PEDASO - La sua è una comicità elegante che coinvolge il pubblico: Marco Falaguasta, attore, commediografo e regista romano, salirà sul palco del cine-teatro Valdaso di Pedaso alle 21 di domani, 16 aprile, con “Non ci facciamo riconoscere”, spettacolo voluto da Comune e Mia Eventi live. 

 
Falaguasta, perché il titolo “Non ci facciamo riconoscere”? 
«È una frase che risuona nelle mie orecchie, la classica frase che i genitori della nostra generazione ci dicevano quando da bambini facevamo i capricci.

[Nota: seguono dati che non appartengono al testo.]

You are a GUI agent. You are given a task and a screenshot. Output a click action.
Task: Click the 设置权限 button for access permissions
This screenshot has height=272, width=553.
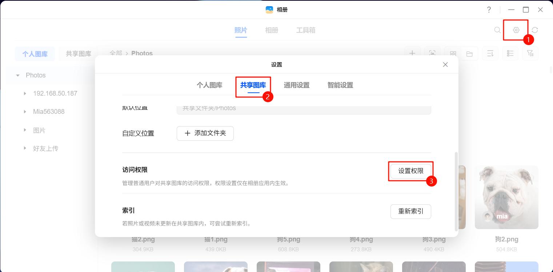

Nella nostra generazione siamo stati bravi a crescere nell’illusione che tutto era bello, negli anni ‘80 pensavamo che saremmo stati meglio in futuro, ma allora non ci sono state le rivendicazioni che avevano tentato i miei genitori o nonni. Noi invece non ci siamo caratterizzati, abbiamo fatto il “compitino”. E oggi c’è il paradosso che giudichiamo e siamo censori dei nostri figli, facendo le stesse cose dei nostri genitori». 

Cosa affronta?
«Faccio satira, e quindi rideremo di noi, di certi comportamenti. Parto dal sequestro Moro, che ho vissuto quando avevo 8 anni, e ho capito che non si distinguevano buoni e cattivi».
Oggi c’è un “iper” riconoscimento: forse si stava meglio quando si stava peggio? 
«Non voglio dire questo, ma di certo i nostri figli vivono in una dimensione pubblica.

Noi avevamo il nostro diario segreto, con il lucchetto, per limitare fortemente il nostro privato. Oggi i ragazzi pubblicano tutto sui social». 

I requisiti del buon comico? 
«Innanzitutto si deve avere l’urgenza di raccontare qualcosa. Poi si deve essere obiettivi. Io che faccio satira racconto delle storie. E poi leggo e osservo, a me non piace la comicità che nasce dalle sole battute». 

Sull’apparire: comicità e social sì o no?
«Non si può essere impermeabili alle nuove forme di comunicazione come i social. Ma non mi piace che questi abbiano sdoganato il principio “dell’uno vale uno”, cioè che tutti possono fare tutto, ci vogliono le specializzazioni. Questo per dire che in tutto deve tornare al centro la competenza: perché se io smetto di pretendere la qualità, poi nemmeno riesco più a darla». 

Dalla laurea in legge alla recitazione: come ci è arrivato?
«Ho iniziato a 15 anni nei villaggi vacanze, mi piacevano le dinamiche dei racconti e quelle con il pubblico, quindi l’accademia di Beatrice Bracco, poi teatro, fiction e finalmente sono arrivato alla satira».

Dopo essere stato avvocato com’è stato intepretarne il ruolo?
«Ero l’avvocato Manzi in Orgoglio, è stato bello, anche se preferisco ruoli più distanti da me, per esplorare dimensioni nuove. Devo dire che ho fatto poco l’avvocato, ho preso la laurea in legge perché la mia famiglia mi aveva consigliato di avere un piano B nel caso la mia carriera non fosse andata bene. Anche fare l’avvocato non era male: comunica e a me piace comunicare». 

Falaguasta e le Marche? 
«Ho il sangue un po’ marchigiano: i miei nonni erano di Sant’Angelo in Vado e Ascoli Piceno. Ho passato tante estati a Senigallia dov’erano i miei nonni, ma anche in seguito con i miei figli. Eccetto la fiction “Rimbocchiamoci le maniche” non ho mai lavorato nelle Marche prima d’ora».